DATASET ENTRIES:
= = =

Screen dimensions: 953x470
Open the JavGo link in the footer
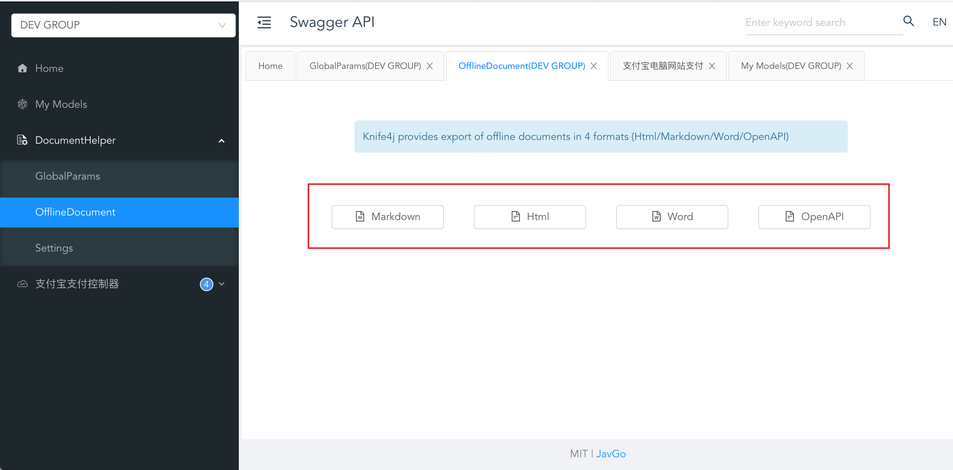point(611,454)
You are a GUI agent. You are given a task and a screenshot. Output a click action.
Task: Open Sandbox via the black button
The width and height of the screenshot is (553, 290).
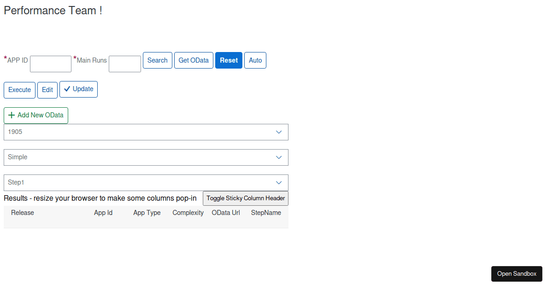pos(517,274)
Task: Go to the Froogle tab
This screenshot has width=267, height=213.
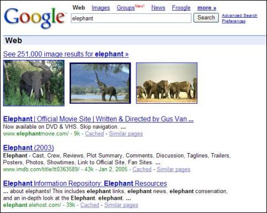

= = =

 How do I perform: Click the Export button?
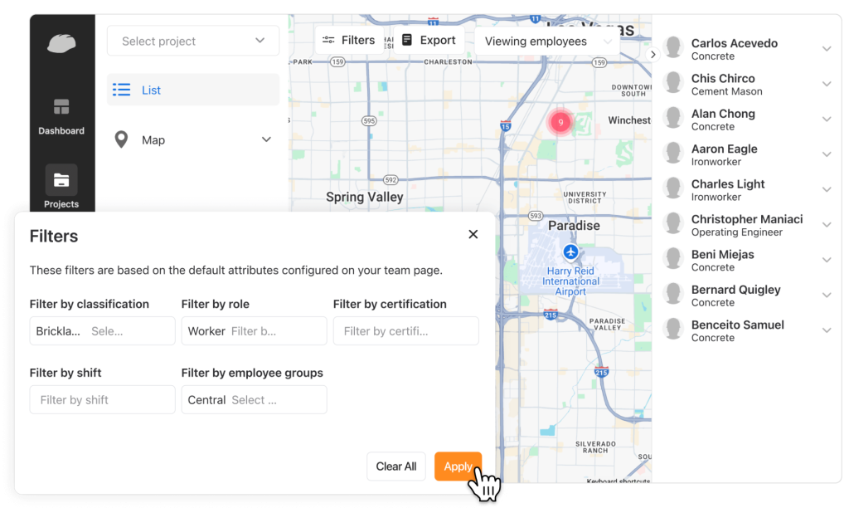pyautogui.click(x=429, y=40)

= = =

SHORT TASK: Rewrite the lines starting at the one containing "Screen dimensions: 953x470" and ending after the one containing "This screenshot has width=267, height=213.", replacing "screenshot" with "screen capture" and changing nothing else. Omit the pictures from your answer.

WRITTEN SOLUTION:
Screen dimensions: 953x470
Open the JavGo link in the footer
point(611,454)
You are a GUI agent. You are given a task and a screen capture. Output a click action.
Task: Open Sandbox via the black button
The width and height of the screen capture is (553, 290).
pos(517,274)
Task: Go to the Froogle tab
This screen capture has width=267, height=213.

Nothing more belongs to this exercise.